■ About this task ■
What are the lines below, starting at the line containing "1672x426 pixels." and ending at the line containing "Viewport: 1080px width, 889px"? Write them out exactly, ends included, without pictures.

■ Task inputs ■
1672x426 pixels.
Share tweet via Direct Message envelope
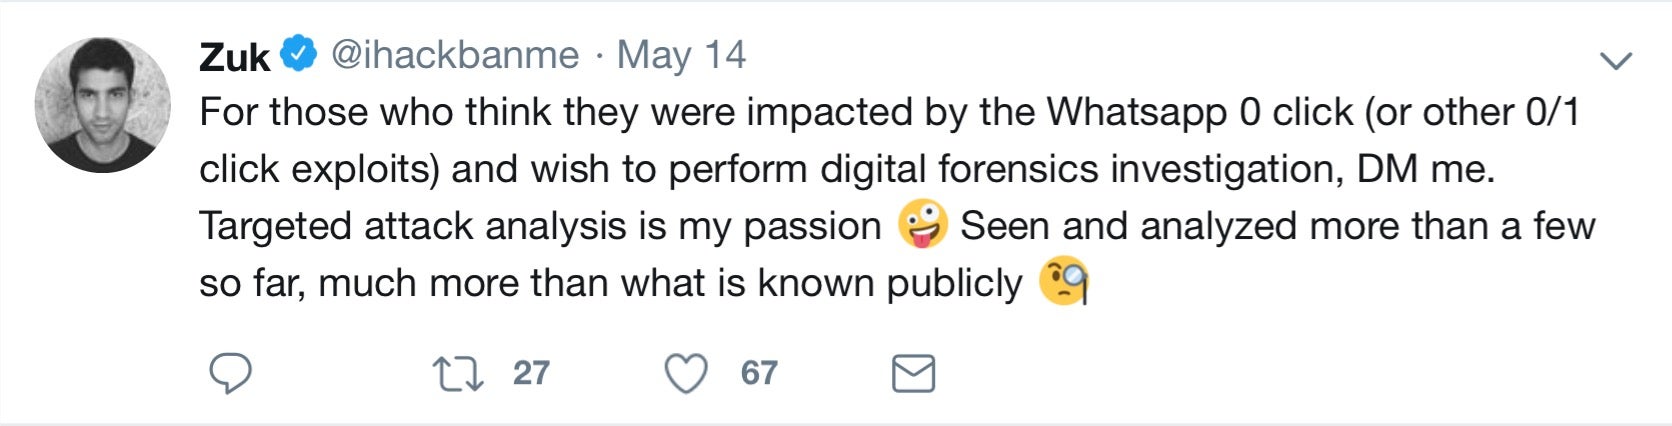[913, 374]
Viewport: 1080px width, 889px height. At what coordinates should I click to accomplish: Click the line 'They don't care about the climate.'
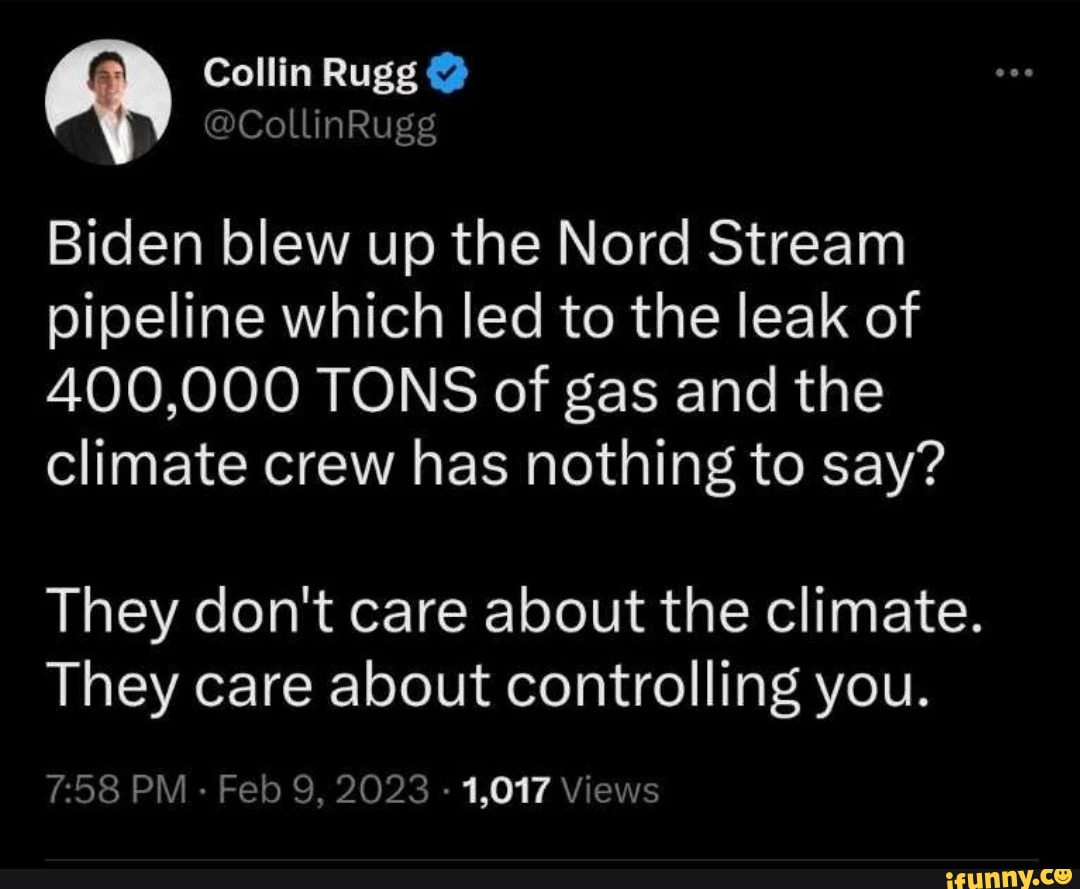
---
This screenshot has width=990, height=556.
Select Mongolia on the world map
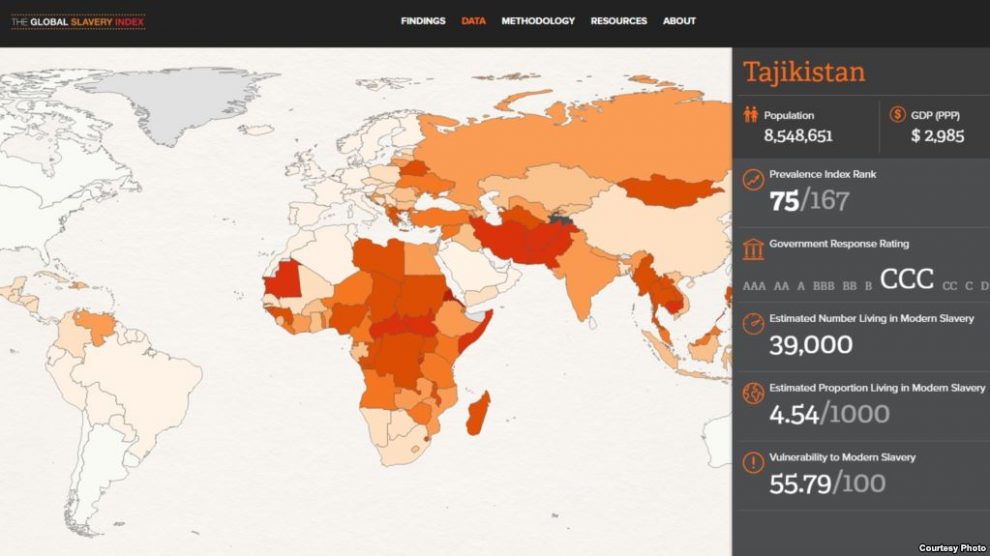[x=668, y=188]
--
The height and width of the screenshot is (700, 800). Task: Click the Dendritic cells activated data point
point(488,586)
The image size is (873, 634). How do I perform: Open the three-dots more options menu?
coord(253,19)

■ Output for this task ■
1672x426 pixels.
Share tweet via Direct Message envelope
[913, 374]
Viewport: 1080px width, 889px height. At what coordinates should I click to accomplish: Click the line 'They don't care about the climate.'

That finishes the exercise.